Dive Brief:
- The U.S. Department of Energy issued a $425 million funding opportunity on March 8 to support small- and medium-sized manufacturers in reducing industrial emissions and advancing clean-energy manufacturing.
- Eligible industrial decarbonization projects include energy efficiency upgrades; electrification; use of low-carbon fuels, feedstocks and energy sources; materials efficiency and substitutions; alternative processes; carbon capture utilization and storage; and other existing best practices. Grants can cover full facility builds and facilitywide upgrades as well as critical units or individual process lines.
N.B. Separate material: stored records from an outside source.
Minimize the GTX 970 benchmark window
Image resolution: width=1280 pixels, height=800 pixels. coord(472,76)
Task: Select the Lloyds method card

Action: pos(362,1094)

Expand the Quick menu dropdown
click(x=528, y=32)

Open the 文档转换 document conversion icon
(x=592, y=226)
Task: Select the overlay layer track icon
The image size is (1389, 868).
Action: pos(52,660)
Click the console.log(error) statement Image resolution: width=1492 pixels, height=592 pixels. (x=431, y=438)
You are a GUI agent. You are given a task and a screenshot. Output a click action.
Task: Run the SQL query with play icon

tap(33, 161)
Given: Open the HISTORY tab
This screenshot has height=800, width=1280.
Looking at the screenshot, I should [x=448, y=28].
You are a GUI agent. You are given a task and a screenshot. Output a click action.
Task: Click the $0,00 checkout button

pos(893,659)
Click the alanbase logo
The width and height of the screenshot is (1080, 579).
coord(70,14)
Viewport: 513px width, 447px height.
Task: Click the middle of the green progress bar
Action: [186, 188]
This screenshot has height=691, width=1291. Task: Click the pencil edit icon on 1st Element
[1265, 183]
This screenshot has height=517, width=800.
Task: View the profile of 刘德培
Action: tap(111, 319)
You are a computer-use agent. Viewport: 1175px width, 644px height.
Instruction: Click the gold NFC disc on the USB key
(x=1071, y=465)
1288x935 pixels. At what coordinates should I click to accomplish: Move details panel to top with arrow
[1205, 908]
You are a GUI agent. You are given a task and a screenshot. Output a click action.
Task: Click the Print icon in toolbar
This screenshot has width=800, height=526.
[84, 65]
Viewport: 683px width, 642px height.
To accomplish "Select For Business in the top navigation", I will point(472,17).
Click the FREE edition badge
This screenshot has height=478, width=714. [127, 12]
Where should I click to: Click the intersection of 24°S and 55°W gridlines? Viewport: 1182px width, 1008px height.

- Proposed projects must be located in eligible energy communities, which DOE defines as census tracts in which a coal mine closed after Dec. 31, 1999, or where a coal-fired, electricity-generating power plant unit closed after Dec. 31, 2009, or the tracts adjacent to them.
Dive Insight:
The decarbonization funding opportunity is a new expansion of DOE’s Advanced Manufacturing and Recycling Grants program, which previously invested $275 million in projects to ramp up production of technologies that reduce the nation’s reliance on fossil fuels and mitigate climate impact. Those technologies include insulated windows essential for building retrofits, wind turbines and grid components.
While this funding’s overall objective is to reduce greenhouse gas emissions in the U.S. manufacturing sector, reducing pollutants and other wastes are also relevant considerations for projects and awards, according to the March 8 funding opportunity announcement.
Projects that seek funding for facilitywide decarbonization upgrades are expected to maintain parity or reduce energy intensity with commercially available “state-of-the-art technology unless otherwise justified by enabling deeper decarbonization.” An example of the latter the announcement gives is process electrification in preparation for a clean grid. The project must demonstrate a minimum total annual GHG emissions reduction of 5,000 metric tons of carbon dioxide equivalent per year.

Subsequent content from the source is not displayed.